Accuracy of Slovak Language Lemmatization and MSD Tagging – MorphoDiTa and SpaCy
Abstract
The Slovak language, as a “typical” Slavic language, belongs to the group of moderately inflected languages, with three or four genders, two grammatical numbers, all
interacting with the inflections in somewhat complicated and unpredictable ways. The
inflections are realized primarily by suffixes, but with many irregularities; one suffix
encodes several relevant grammatical categories and the same suffix often reflects unrelated features in other words, a typical inflectional language not amenable to a heuristic
analysis.

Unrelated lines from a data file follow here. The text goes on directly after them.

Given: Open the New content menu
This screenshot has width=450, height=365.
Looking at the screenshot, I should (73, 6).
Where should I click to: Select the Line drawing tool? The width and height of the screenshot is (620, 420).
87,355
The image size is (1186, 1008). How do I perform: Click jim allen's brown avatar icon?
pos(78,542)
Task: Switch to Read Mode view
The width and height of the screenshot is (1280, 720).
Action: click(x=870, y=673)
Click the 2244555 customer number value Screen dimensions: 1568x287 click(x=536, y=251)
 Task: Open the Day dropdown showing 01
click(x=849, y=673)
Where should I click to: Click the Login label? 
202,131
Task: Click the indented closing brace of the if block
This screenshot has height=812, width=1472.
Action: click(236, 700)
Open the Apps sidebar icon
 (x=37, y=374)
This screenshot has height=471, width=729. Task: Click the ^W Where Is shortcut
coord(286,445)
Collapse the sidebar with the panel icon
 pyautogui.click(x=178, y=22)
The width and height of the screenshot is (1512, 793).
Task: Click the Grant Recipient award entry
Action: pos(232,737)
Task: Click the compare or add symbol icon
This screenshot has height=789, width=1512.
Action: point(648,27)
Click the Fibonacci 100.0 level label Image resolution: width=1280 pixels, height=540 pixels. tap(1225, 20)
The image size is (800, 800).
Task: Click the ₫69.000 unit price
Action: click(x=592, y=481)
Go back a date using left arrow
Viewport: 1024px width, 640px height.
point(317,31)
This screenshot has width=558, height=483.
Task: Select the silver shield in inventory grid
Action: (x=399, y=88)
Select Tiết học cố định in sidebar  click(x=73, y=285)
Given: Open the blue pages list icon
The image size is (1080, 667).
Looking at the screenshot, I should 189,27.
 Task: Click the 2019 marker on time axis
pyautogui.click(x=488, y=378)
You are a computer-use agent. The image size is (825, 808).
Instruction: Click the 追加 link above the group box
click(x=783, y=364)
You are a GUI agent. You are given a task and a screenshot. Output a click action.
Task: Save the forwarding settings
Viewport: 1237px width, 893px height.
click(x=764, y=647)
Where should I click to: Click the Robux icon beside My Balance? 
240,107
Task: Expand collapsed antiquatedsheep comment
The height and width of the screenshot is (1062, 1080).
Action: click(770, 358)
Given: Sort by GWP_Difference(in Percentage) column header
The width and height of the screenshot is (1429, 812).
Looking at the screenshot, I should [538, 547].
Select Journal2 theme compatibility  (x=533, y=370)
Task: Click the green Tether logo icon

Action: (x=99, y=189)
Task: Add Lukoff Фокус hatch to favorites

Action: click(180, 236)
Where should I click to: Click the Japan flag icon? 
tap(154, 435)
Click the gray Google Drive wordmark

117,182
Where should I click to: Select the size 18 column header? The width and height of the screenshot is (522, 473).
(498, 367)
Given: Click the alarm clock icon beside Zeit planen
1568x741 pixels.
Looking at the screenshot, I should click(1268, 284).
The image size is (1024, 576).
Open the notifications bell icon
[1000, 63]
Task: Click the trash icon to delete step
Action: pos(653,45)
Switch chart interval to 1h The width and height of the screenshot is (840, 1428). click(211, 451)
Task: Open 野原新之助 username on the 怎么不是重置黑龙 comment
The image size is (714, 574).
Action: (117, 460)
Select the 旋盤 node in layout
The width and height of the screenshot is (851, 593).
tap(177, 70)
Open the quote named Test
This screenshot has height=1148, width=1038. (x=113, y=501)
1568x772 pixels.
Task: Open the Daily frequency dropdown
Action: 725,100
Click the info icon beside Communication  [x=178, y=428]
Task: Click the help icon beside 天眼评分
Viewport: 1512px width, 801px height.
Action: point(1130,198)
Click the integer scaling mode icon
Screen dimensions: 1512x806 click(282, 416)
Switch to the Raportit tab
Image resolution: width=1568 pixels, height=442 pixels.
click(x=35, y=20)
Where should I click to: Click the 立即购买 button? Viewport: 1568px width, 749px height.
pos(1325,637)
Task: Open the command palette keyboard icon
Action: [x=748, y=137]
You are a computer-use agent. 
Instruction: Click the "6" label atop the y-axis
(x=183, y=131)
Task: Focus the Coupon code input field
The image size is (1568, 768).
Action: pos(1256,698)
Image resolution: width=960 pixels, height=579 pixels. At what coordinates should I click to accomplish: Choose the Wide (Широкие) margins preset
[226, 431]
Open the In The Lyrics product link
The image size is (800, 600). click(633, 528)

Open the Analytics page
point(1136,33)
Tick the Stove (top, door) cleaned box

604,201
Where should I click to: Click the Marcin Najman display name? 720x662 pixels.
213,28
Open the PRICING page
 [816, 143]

Following these limitations, lemmatization is often an indispensable step in
all kinds of text processing (starting with full-text search), and full morphosyntactic
analysis or description (MSD) is the core of corpus linguistic research. Given the core
importance of lemmatization and MSD in Slovak corpus linguistics, it is important to
realize its limitations and recognize achievable accuracy. Since modern approaches aim
to utilize deep learning and huge language models, we evaluate the accuracy of lemmatization + MSD in several common usage scenarios by comparing the state-of-the-art
“classical” lemmatizer and MSD tagger MorhoDiTa, based on perceptron; and spaCy,
using a multilingual BERT language model.